Visitors to Nixon Library to Meet President Electronically
Designers of Richard M. Nixon’s presidential library in Yorba Linda say that visitors will be able to question the former President and get an answer from his own lips--through the miracle of video.
With the latest in computer wizardry and more than 400 video clips, the questioner will touch a screen and trigger an answer from Nixon’s video image.
“It’s as if by some form of fortune, you actually met the President,” said designer Alex Cranstoun.
On Tuesday--Nixon’s birthday and the first time it has been celebrated as a city holiday in the Orange County town where he was born 77 years ago--officials at the Nixon library unveiled new architectural drawings and described plans to develop Disneyland-style exhibits with the latest in so-called “interactive multimedia.”
Cranstoun said “The Room of World Leaders” should appear as a “cocktail party after a major summit meeting” in which visitors can touch a video screen and hear comments about Nixon from the participants.
The Vietnam War is displayed in an exhibit that duplicates the living room of a 1960s “middle-American home,” where for the first time a war unfolded on television.
The museum also has a room dedicated to the Watergate scandal that drove Nixon from the White House. The room will include elements from all sides of the issue including a machine that will play excerpts from the famous tapes, said Hugh Hewitt, director of the library foundation.
The events of the scandal that brought down Nixon’s presidency will be displayed in chronological order starting with the break-in of the Democratic headquarters at the Watergate Hotel and ending with a large photograph of Nixon waving from the steps of a helicopter as he left the White House after his resignation.
“We understand the greatest court of public opinion will focus on this room and, therefore, there is the need for full and fair treatment,” said Hewitt.
Cranstoun, who has worked on both the Lyndon Johnson and Jimmy Carter presidential libraries as well as the 1992 World’s Fair planned in Spain, added that Nixon wanted the library to include a section on Watergate and that he has not put any restrictions on what it should contain.

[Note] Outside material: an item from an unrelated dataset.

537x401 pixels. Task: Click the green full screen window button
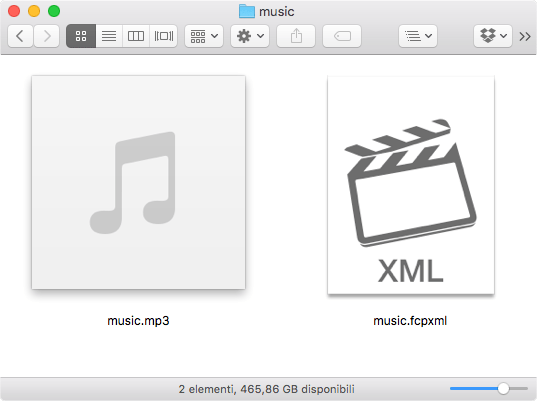coord(54,11)
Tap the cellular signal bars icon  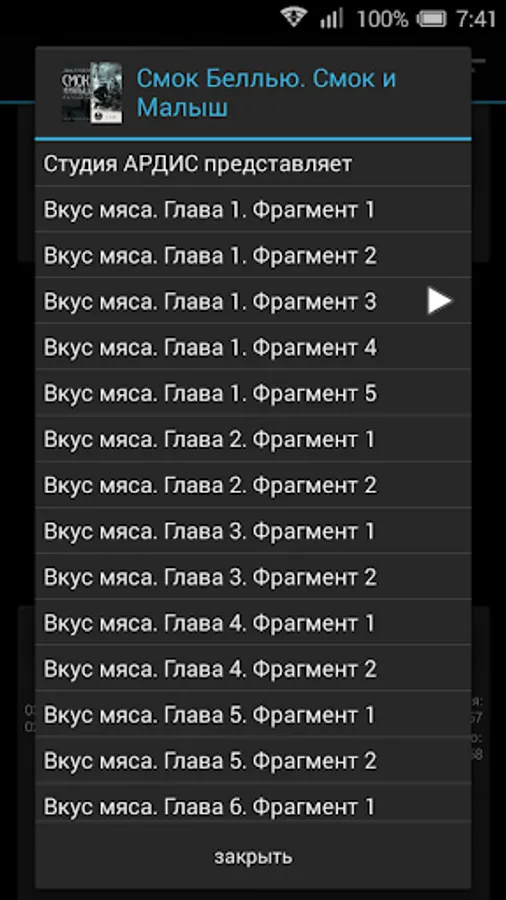331,18
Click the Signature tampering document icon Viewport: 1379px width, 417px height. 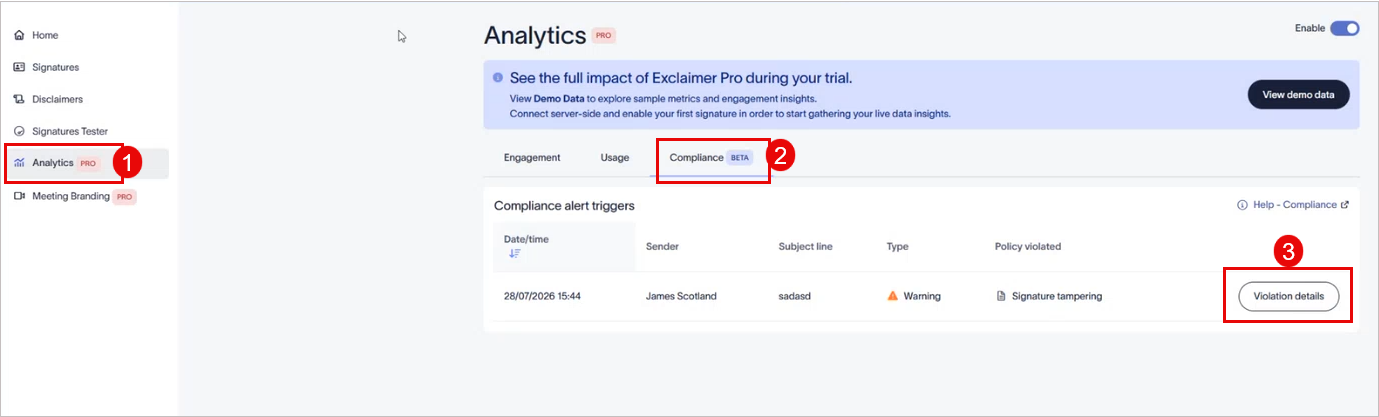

The library will also include a research area that will maintain original documents from before and after Nixon’s presidency. Unlike other presidential libraries that maintain records from the White House, however, the documents from Nixon’s presidency were turned over to the National Archives and Records Administration by an act of Congress.
Nixon’s $20-million library is also unique in that it is being completely funded by private contributors more than 15 years after his resignation. It is scheduled to open July 20 at a ceremony that the former President, who now lives in New Jersey, is expected to attend.
In addition to the construction of the library, the project also is renovating, at a cost of $400,000, the Yorba Linda home in which Nixon was born.